Text:
** BEGIN **

Why do manually modified parameters in training process revert to their original values after optimizer.step() is executed?

Hello.

During the training process, I attempt to manually modify parameters under special condition, but find that they automatically revert back to their previous states. How can I prevent this from happening in PyTorch?

The code:

    def _train_epoch(self, train_data,aux_train_data, epoch_idx, show_progress=False):
        r"""Train the model in an epoch

        Args:
            train_data (DataLoader): The train data.
            epoch_idx (int): The current epoch id.
            loss_func (function): The loss function of :attr:`model`. If it is ``None``, the loss function will be
                :attr:`self.model.calculate_loss`. Defaults to ``None``.
            show_progress (bool): Show the progress of training epoch. Defaults to ``False``.

        Returns:
            float/tuple: The sum of loss returned by all batches in this epoch. If the loss in each batch contains
            multiple parts and the model return these multiple parts loss instead of the sum of loss, it will return a
            tuple which includes the sum of loss in each part.
        """
        self.model.train()
        total_loss = None
        iter_data = ( #
            tqdm(
                train_data,
                total=len(train_data),
                ncols=100,
                desc=set_color(f"Train {epoch_idx:>5}", "pink"),
            )
            if show_progress
            else train_data
        )
        if not self.config["single_spec"] and train_data.shuffle:
            train_data.sampler.set_epoch(epoch_idx)

        scaler = amp.GradScaler(enabled=self.enable_scaler)
        batchcount = 0

        dataloader_iterator = iter(aux_train_data) 

        for batch_index, interaction in enumerate(iter_data):
            try:
                interaction_aux = next(dataloader_iterator)

** END **

Material shown:

** BEGIN **

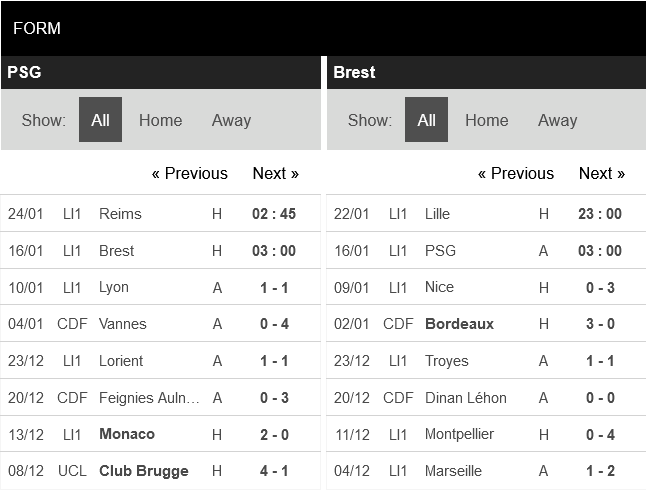Show Brest Away matches only
This screenshot has height=501, width=646.
coord(557,120)
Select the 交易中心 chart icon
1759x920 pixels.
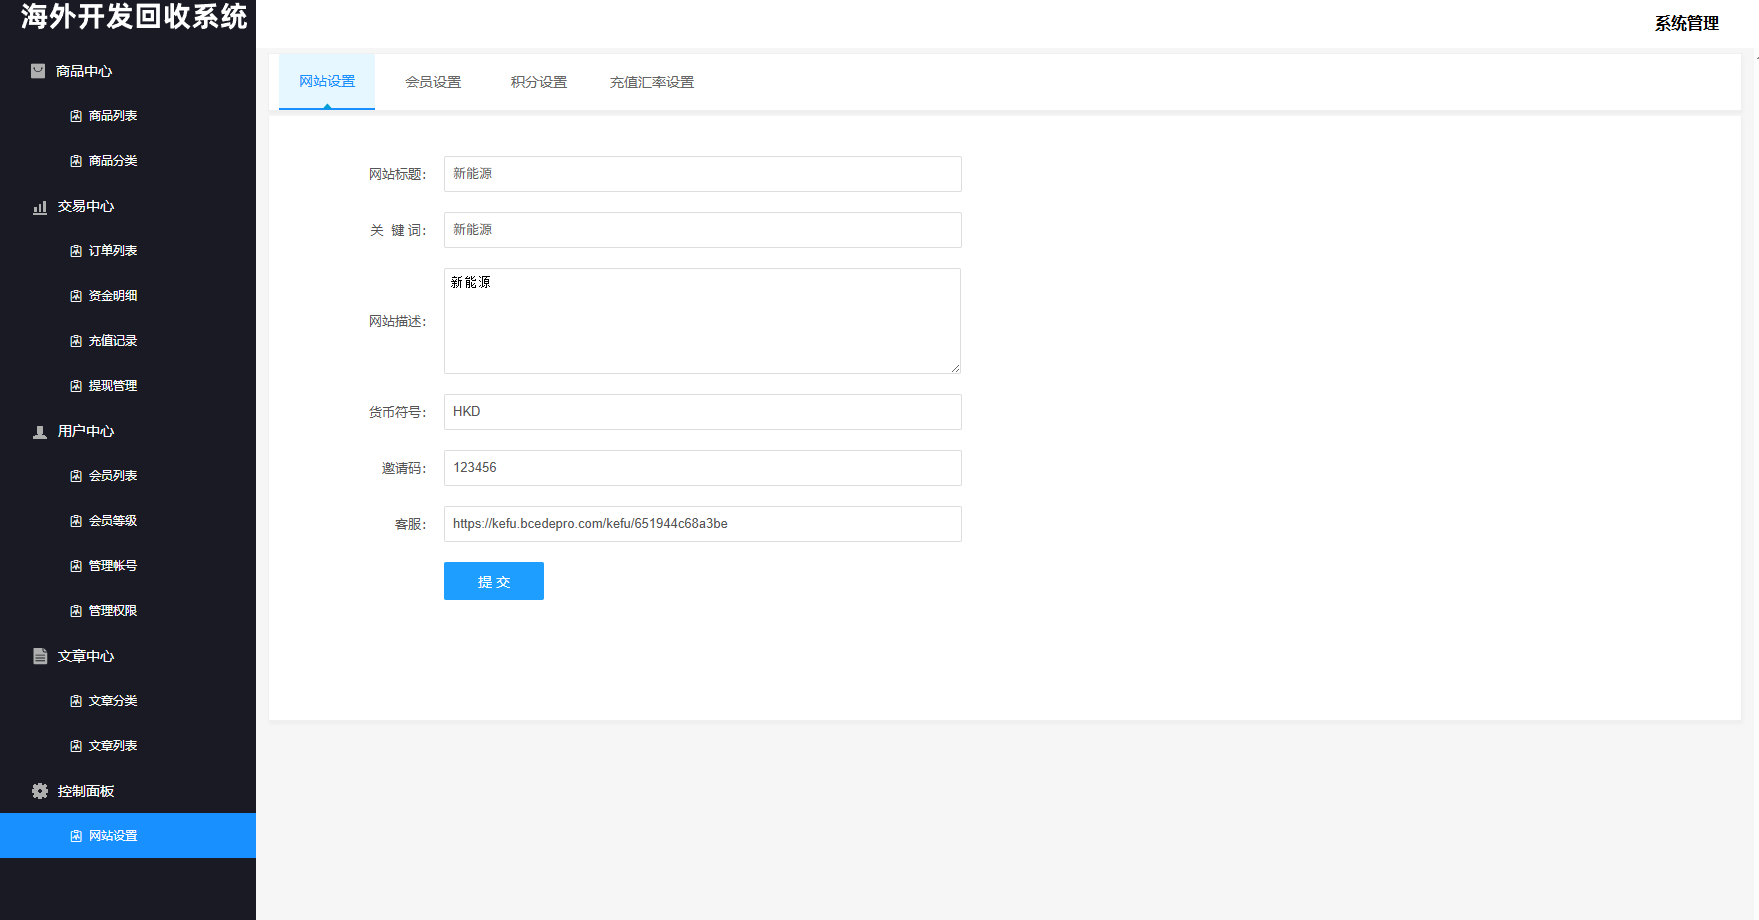pyautogui.click(x=39, y=206)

** END **

Written problem: How would you translate this sentence from the PyTorch post into Spanish: "During the training process, I attempt to manually modify parameters under special condition, but find that they automatically revert back to their previous states."?

Exercise output: Durante el proceso de entrenamiento, intento modificar manualmente los parámetros bajo una condición especial, pero descubro que vuelven automáticamente a sus estados anteriores.